*Work instruction:* Please keep to the lines below from the one with "Contribute (175, 2527)" through the one with "Values (25, 2373)", and restate them word for word, ends included.

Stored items
···

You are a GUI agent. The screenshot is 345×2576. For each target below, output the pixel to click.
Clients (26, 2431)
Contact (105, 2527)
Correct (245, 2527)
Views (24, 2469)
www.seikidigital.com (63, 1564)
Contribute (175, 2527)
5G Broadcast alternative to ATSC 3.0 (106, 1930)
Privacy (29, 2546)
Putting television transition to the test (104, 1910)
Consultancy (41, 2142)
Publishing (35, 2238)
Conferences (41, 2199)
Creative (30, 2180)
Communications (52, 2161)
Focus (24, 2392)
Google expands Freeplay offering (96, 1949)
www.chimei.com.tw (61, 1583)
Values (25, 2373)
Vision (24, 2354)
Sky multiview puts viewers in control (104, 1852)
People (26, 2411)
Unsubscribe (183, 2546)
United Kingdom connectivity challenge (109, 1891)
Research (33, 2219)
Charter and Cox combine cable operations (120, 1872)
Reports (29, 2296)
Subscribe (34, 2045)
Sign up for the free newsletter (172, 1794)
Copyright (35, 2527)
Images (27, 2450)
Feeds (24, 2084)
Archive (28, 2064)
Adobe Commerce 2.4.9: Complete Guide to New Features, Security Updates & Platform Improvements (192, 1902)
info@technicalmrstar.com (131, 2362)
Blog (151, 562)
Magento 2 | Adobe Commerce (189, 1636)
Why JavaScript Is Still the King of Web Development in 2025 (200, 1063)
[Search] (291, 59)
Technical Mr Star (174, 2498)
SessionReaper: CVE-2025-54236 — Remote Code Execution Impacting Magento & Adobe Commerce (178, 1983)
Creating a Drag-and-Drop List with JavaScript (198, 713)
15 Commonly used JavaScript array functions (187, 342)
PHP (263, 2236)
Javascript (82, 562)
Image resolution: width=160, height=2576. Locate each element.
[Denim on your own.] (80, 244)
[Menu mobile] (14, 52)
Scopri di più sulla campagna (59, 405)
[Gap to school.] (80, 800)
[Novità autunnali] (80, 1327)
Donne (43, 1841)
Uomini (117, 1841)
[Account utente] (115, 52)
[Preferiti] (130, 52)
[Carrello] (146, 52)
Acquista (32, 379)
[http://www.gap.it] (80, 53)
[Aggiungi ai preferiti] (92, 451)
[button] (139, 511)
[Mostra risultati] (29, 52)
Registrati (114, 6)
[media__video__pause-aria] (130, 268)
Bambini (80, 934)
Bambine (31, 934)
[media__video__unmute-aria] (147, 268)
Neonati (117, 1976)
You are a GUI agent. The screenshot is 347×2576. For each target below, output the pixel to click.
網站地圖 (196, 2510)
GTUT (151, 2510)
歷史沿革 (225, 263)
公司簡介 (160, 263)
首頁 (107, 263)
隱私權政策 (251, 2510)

···

*Written answer:*
Contribute (175, 2527)
5G Broadcast alternative to ATSC 3.0 (106, 1930)
Privacy (29, 2546)
Putting television transition to the test (104, 1910)
Consultancy (41, 2142)
Publishing (35, 2238)
Conferences (41, 2199)
Creative (30, 2180)
Communications (52, 2161)
Focus (24, 2392)
Google expands Freeplay offering (96, 1949)
www.chimei.com.tw (61, 1583)
Values (25, 2373)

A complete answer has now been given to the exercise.